ISSUE: WON the RTC should have dismissed the case on the basis of forum non conveniens due to a presence of a foreign element? NO

FALLO: WHEREFORE, the instant petition is DENIED and the assailed Decision and Resolution of the Court of Appeals are AFFIRMED.

HELD:
 Whether a suit should be entertained or dismissed on the basis of said doctrine depends largely upon the facts of the particular case and is
addressed to the sound discretion of the trial court.
o In the case of Communication Materials and Design, Inc. vs.
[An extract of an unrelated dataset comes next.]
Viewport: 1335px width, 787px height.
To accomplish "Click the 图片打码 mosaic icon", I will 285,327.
Court of Appeals, this Court held that "xxx [a] Philippine Court may
assume jurisdiction over the case if it chooses to do so; provided, that the following requisites are met:
 (1) that the Philippine Court is one to which the parties may conveniently resort to;
 (2) that the Philippine Court is in a position to make an intelligent decision as to the law and the facts; and,
 (3) that the Philippine Court has or is likely to have power to enforce its decision."
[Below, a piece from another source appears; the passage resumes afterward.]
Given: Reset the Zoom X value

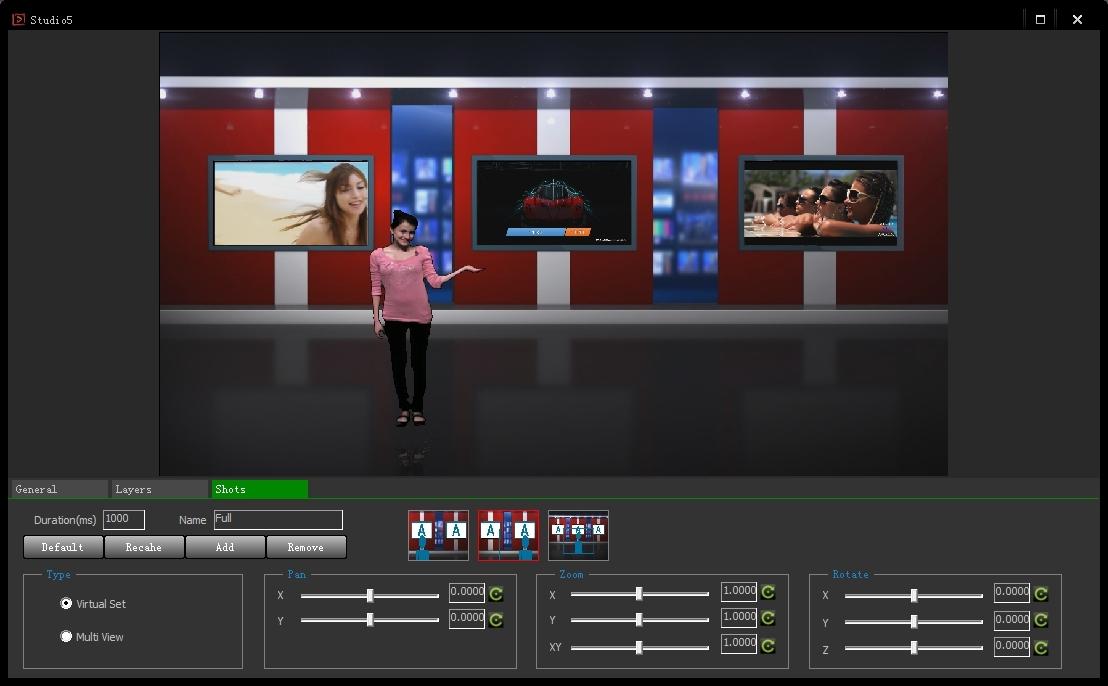Looking at the screenshot, I should coord(768,592).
 The doctrine of forum non conveniens should not be used as a ground for a motion to dismiss because Sec. 1, Rule 16 of the Rules of Court
does not include said doctrine as a ground.
 The Supreme Court further ruled that while it is within the discretion of the trial court to abstain from assuming jurisdiction on this ground, it
should do so only after vital facts are established, to determine whether special circumstances require the court’s desistance; and that the
propriety of dismissing a case based on this principle of forum non conveniens requires a factual determination, hence it is more properly
considered a matter of defense.
 In the present case, the factual circumstances cited by petitioners which would allegedly justify the application of the doctrine of forum non
conveniens are matters of defense, the merits of which should properly be threshed out during trial

NOTE:
 The case was also being dismissed on the ground that there was no cause of action but SC held that there was cause of action. To sustain a
motion to dismiss for lack of cause of action, the complaint must show that the claim for relief does not exist, rather than that a claim has been
defectively stated, or is ambiguous, indefinite or uncertain. And it was also argued in this case that jurisdiction is with the NLRC and not with
the RTC. SC held it was with RTC, SC has consistently held that where no employer-employee relationship exists between the parties and no
issue is involved which may be resolved by reference to the Labor Code, other labor statutes or any collective bargaining agreement, it is the
RTC that has jurisdiction.
 The Supreme Court has reviewed respondent's allegations in its Complaint. In a nutshell, respondent alleged that herein petitioners reneged
on their contractual obligation to employ him on a permanent basis. This allegation is sufficient to constitute a cause of action for damages.